At the end of the mission, Mr. Roudet issued the following statement:
I am pleased to announce that the IMF team
reached staff-level agreement with the Ghanaian authorities on a three-year
program supported by an arrangement under the
Extended Credit Facility (ECF)
in the amount of SDR 2.242 billion or about US$3 billion. The economic
program aims to restore macroeconomic stability and debt sustainability
while laying the foundation for stronger and more inclusive growth. The
staff-level agreement is subject to IMF Management and Executive Board
approval and receipt of the necessary financing assurances by Ghana’s
partners and creditors.
“
The Ghanaian authorities have committed to a wide-ranging economic
reform program, which builds on the government’s Post-COVID-19 Program
for Economic Growth (PC-PEG) and tackles the deep challenges facing the
country.
“Key reforms aim to ensure the sustainability of public finances while
protecting the vulnerable.
The fiscal strategy relies on frontloaded measures to increase domestic
resource mobilization and streamline expenditure. In addition, the
authorities have committed to strengthening social safety nets, including
reinforcing the existing targeted cash-transfer program for vulnerable
households and improving the coverage and efficiency of social spending.
“Structural reforms will be introduced to underpin the fiscal strategy and
ensure a durable consolidation. These include developing a medium-term plan
to generate additional revenue and advancing reforms to bolster tax
compliance. This will help create space for growth-enhancing measures and
social spending. Efforts will also be made to strengthen public expenditure commitment controls,
improve fiscal transparency (including the reporting and monitoring of
arrears), improve the management of public enterprises, and tackle
structural challenges in the energy and cocoa sectors. The authorities are
also committed to further bolstering governance and accountability.

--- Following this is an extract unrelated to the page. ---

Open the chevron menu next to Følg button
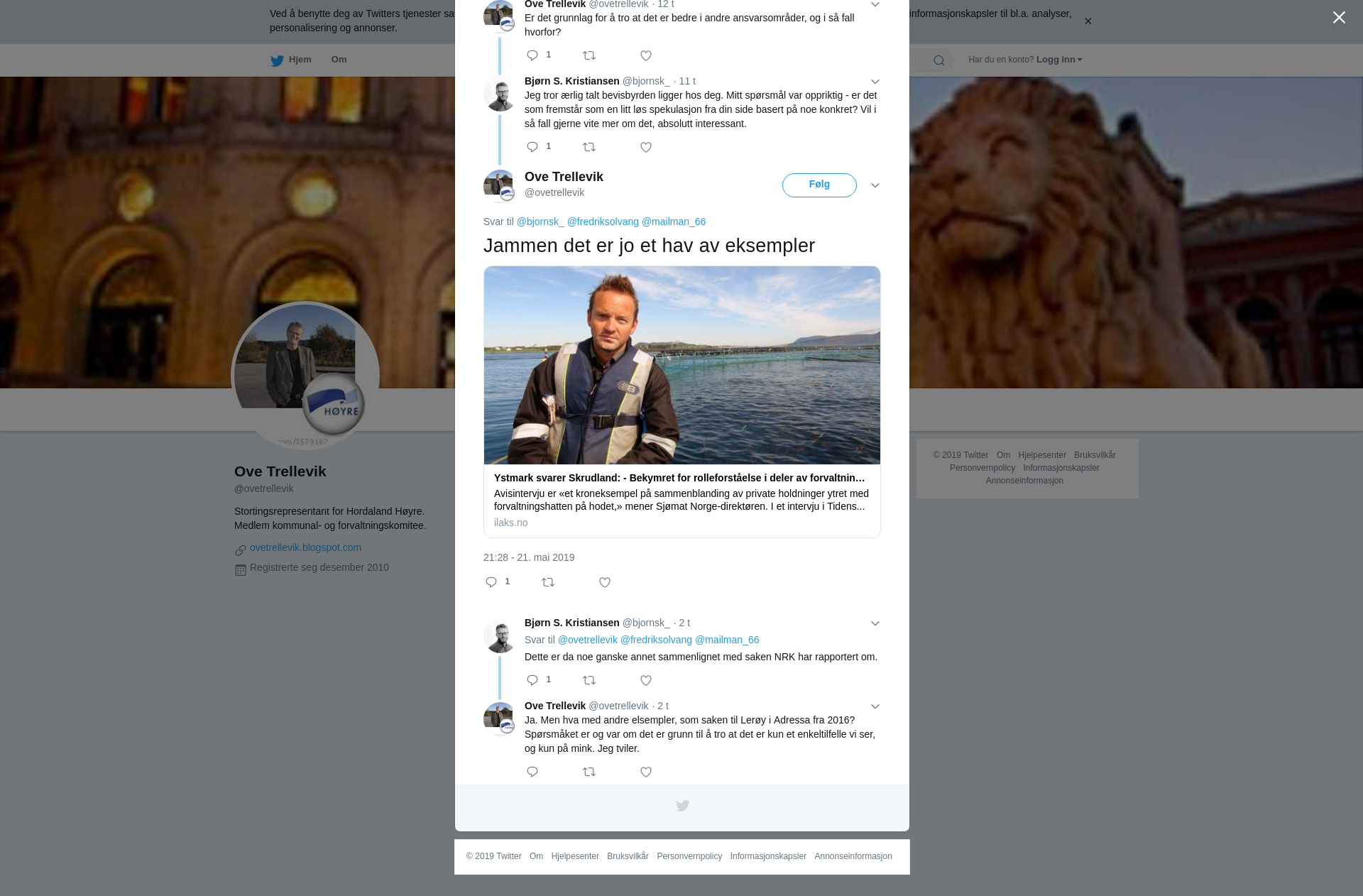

“To support the objective of restoring public debt sustainability, the
authorities have announced a comprehensive debt restructuring. Sufficient
assurances and progress on this front will be needed before the proposed
Fund-supported program can be presented to the IMF Executive Board for
approval.
“Reducing inflation, enhancing resilience to external shocks, and improving
market confidence are also important program priorities. Accordingly, the
Bank of Ghana will continue to strengthen its monetary policy framework and
promote exchange rate flexibility to rebuild external buffers. As part of
the authorities’ debt strategy, a domestic debt exchange has been launched.
The authorities are committed to taking the necessary mitigation measures
to ensure financial sector stability is preserved.
“IMF staff held meetings with Vice President Bawumia, Finance Minister
Ofori-Atta, and Bank of Ghana Governor Addison, and their teams, as well as
representatives from various government agencies. The IMF team has also
continued to engage with other stakeholders. Staff would like to express
their gratitude to the Ghanaian authorities, Parliament’s Finance Committee
and all the private sector, trade union, and civil society representatives
for their open and constructive engagement over the past few months.”